◆ Task instructions ◆
The answer should be an exact repeat of the stretch of material below from the line containing "Select the Contractor column header" through the line containing "The image size is (917, 576).".

◆ Supplied data ◆
++++++++++
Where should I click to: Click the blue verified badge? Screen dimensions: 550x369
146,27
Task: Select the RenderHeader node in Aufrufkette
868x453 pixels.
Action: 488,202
++++++++++
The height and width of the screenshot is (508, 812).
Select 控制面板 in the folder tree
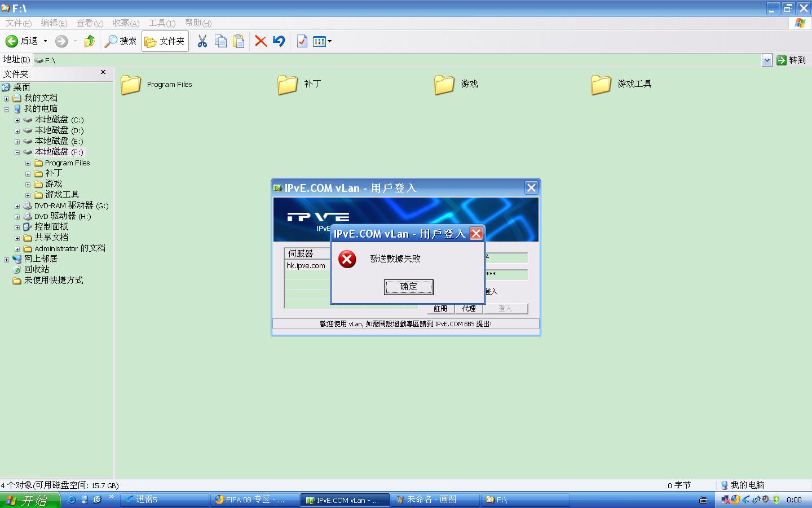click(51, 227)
++++++++++
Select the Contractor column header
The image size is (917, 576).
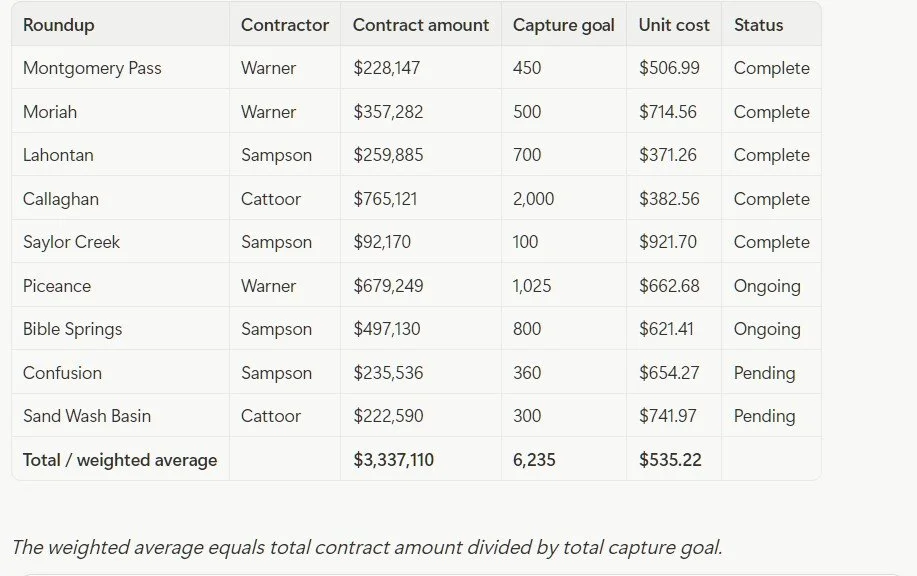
++++++++++
◆ Exercise answer ◆
Select the Contractor column header
The image size is (917, 576).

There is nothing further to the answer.